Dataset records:

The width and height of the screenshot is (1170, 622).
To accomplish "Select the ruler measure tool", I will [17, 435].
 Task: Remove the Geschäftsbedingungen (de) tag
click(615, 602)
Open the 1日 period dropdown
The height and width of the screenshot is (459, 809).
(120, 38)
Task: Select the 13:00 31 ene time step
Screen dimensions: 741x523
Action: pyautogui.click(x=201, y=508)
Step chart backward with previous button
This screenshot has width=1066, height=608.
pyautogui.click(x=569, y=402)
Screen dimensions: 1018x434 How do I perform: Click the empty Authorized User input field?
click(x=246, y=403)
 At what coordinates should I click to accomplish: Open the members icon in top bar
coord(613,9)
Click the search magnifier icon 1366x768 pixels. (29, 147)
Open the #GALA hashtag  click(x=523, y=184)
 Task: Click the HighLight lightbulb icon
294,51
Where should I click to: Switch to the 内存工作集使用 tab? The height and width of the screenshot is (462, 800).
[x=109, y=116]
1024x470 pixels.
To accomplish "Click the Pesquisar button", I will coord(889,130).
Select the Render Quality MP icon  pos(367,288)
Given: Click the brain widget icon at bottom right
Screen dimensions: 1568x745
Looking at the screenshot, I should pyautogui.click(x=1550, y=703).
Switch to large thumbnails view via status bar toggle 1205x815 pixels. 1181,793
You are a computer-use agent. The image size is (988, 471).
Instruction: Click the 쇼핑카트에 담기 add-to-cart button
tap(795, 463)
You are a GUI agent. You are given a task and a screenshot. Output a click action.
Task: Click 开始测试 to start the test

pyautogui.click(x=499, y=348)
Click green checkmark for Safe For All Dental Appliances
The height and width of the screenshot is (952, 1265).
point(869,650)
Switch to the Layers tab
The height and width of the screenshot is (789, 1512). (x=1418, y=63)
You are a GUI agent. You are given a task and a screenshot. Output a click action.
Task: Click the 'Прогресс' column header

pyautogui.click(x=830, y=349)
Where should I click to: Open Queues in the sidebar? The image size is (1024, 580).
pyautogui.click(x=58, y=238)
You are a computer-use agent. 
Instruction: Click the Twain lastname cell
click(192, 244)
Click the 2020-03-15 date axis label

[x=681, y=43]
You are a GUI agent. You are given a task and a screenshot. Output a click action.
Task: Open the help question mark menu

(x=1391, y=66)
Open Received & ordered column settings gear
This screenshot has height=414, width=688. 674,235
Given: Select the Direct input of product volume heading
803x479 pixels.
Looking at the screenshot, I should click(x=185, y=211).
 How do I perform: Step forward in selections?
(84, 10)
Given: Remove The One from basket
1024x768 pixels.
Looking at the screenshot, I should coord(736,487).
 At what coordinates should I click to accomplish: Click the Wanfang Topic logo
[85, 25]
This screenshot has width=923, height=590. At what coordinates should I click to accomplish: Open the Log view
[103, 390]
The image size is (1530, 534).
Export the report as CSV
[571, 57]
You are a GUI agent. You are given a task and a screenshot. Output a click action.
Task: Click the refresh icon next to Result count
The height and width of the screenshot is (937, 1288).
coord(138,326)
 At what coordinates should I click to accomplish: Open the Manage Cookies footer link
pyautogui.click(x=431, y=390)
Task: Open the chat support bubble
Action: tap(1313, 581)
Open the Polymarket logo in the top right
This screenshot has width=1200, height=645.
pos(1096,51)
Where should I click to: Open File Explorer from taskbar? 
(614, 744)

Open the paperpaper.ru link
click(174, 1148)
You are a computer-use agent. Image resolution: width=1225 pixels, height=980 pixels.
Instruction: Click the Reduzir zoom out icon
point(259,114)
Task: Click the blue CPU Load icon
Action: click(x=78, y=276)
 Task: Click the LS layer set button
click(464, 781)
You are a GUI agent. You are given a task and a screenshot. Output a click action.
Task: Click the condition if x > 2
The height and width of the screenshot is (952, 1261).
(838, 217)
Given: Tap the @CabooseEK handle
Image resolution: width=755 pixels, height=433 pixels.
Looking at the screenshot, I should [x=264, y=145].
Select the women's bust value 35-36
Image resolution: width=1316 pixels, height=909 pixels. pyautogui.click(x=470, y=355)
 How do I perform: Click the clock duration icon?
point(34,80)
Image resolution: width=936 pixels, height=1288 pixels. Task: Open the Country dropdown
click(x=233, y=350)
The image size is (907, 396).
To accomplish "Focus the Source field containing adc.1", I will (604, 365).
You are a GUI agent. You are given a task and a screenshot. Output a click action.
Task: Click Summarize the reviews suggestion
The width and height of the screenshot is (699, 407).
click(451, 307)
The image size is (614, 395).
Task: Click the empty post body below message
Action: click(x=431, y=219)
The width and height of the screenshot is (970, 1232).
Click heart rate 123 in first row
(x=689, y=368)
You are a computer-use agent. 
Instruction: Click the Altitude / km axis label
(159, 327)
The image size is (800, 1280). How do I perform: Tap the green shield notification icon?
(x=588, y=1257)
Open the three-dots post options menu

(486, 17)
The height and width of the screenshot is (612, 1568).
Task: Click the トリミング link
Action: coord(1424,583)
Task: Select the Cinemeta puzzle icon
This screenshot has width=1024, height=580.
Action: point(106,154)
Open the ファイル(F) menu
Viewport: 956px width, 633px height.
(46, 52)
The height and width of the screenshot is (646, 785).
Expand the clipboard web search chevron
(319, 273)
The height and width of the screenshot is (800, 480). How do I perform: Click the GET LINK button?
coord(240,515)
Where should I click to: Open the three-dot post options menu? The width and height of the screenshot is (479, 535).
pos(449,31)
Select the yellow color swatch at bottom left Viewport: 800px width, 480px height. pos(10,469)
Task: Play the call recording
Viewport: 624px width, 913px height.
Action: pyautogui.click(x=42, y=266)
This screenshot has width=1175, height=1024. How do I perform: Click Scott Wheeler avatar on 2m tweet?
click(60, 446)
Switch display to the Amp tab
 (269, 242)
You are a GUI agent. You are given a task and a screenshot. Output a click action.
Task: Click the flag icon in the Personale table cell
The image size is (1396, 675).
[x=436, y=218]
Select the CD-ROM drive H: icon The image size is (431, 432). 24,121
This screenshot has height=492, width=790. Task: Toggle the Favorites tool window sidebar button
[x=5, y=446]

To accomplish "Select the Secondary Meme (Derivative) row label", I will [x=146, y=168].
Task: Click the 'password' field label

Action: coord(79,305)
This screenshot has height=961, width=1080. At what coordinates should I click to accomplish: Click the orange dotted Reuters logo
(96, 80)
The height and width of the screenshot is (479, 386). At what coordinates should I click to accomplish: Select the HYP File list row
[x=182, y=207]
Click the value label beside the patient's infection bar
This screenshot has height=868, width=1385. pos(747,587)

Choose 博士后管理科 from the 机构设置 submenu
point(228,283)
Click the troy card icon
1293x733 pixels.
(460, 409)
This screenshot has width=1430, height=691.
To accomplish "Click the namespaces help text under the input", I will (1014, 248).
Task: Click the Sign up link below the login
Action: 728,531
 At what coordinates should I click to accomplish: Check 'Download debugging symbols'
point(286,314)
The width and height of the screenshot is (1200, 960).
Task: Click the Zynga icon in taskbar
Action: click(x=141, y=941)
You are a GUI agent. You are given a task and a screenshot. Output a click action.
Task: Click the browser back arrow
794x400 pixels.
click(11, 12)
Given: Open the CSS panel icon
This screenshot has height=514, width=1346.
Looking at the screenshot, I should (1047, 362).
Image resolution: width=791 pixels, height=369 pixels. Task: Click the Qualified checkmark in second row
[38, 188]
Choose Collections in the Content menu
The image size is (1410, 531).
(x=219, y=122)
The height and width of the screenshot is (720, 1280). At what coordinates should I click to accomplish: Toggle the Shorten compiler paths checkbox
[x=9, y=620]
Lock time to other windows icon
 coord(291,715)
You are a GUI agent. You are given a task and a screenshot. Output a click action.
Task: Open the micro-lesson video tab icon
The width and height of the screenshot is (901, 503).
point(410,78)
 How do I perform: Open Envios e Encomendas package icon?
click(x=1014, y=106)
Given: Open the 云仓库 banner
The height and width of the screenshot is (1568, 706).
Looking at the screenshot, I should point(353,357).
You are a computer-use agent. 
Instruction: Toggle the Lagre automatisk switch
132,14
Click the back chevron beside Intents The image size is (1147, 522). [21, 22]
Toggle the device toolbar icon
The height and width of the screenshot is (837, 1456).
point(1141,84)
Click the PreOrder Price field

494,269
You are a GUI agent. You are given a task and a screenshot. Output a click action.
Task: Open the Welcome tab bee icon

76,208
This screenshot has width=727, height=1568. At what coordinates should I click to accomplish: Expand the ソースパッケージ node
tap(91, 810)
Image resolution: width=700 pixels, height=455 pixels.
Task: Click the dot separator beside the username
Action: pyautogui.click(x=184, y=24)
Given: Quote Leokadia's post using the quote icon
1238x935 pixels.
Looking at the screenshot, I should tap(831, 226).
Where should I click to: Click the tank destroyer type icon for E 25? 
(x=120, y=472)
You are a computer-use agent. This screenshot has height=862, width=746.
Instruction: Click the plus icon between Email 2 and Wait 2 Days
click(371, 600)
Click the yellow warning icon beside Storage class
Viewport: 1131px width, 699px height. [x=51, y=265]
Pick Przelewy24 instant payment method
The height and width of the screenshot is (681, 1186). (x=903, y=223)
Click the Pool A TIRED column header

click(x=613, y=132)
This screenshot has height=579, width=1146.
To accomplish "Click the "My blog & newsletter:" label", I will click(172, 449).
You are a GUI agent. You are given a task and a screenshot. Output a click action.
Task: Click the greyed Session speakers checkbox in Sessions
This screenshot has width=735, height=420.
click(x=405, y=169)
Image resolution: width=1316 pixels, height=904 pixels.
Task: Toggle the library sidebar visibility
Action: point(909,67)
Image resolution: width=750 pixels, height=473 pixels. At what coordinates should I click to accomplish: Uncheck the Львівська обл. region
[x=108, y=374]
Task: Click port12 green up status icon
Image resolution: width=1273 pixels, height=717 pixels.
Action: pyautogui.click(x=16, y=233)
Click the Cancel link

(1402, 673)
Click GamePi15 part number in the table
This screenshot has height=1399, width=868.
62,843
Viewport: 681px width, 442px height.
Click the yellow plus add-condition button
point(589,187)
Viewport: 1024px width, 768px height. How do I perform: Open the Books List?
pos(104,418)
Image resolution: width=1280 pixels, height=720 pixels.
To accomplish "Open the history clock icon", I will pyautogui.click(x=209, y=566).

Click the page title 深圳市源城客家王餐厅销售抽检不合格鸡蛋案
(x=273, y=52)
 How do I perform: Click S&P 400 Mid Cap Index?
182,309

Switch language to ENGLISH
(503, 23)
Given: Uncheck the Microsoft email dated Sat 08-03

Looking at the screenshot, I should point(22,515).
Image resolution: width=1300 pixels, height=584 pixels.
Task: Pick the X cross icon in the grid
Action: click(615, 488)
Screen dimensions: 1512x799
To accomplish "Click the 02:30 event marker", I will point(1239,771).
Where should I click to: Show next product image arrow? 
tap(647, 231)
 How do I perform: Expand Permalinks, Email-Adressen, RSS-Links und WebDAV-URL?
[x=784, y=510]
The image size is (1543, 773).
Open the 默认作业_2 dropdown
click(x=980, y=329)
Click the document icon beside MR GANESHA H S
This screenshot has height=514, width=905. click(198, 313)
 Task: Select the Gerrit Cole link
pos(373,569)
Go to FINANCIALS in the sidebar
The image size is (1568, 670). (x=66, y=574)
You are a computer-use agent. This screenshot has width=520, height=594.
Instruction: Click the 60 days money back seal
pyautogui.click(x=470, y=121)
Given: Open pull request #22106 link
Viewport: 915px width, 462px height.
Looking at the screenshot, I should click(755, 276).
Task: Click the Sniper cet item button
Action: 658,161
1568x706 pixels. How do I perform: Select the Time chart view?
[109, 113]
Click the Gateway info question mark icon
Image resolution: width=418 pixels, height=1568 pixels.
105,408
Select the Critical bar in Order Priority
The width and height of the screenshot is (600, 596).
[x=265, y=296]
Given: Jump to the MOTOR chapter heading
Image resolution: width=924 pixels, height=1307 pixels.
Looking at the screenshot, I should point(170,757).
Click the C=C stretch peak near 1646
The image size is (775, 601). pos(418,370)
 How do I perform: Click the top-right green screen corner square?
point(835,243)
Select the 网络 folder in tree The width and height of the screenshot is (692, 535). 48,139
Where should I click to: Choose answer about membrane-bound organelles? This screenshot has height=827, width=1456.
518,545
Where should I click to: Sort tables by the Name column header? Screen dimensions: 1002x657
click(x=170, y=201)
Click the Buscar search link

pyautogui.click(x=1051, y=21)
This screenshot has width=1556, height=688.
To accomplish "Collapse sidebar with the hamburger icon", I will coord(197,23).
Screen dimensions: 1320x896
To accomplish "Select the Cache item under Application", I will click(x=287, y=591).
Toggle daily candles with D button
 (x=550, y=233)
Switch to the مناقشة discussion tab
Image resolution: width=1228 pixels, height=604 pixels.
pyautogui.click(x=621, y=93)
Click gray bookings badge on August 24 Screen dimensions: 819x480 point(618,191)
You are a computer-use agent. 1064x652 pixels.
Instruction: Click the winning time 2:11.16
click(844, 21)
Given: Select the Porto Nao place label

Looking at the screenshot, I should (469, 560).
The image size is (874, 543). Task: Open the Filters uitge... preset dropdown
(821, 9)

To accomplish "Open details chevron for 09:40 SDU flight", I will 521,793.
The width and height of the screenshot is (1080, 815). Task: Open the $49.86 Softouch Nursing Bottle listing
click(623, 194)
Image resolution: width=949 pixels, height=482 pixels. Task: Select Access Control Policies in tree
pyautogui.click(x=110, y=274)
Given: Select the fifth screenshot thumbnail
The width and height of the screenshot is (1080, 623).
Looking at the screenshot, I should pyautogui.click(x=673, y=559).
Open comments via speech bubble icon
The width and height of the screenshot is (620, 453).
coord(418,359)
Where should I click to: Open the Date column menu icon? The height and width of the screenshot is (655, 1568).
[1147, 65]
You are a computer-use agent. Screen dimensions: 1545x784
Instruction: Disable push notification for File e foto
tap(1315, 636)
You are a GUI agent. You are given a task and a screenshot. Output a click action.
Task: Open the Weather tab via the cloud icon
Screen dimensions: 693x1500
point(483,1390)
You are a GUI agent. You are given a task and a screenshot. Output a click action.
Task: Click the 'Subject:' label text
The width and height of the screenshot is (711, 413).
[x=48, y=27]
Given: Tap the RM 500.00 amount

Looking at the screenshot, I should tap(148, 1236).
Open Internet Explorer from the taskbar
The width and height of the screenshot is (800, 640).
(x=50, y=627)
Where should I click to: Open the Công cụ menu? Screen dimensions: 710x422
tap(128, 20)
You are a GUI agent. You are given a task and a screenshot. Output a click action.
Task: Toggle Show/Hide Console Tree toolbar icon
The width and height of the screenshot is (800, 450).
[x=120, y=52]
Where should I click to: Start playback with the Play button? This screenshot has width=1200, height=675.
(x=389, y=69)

Work request:
Search the data for the string "heading" and copy each line where it appears.

Reply to the exercise:
Given: Select the Direct input of product volume heading
Given: Jump to the MOTOR chapter heading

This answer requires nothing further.